◆ To do ◆
Reproduce the material below line for line, changing nothing.

◆ Excerpted records ◆
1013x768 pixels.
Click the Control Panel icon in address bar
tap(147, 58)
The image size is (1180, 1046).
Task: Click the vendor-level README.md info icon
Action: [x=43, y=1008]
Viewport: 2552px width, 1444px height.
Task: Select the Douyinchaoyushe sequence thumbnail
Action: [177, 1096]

◆ Result for this task ◆
1013x768 pixels.
Click the Control Panel icon in address bar
tap(147, 58)
The image size is (1180, 1046).
Task: Click the vendor-level README.md info icon
Action: [x=43, y=1008]
Viewport: 2552px width, 1444px height.
Task: Select the Douyinchaoyushe sequence thumbnail
Action: [177, 1096]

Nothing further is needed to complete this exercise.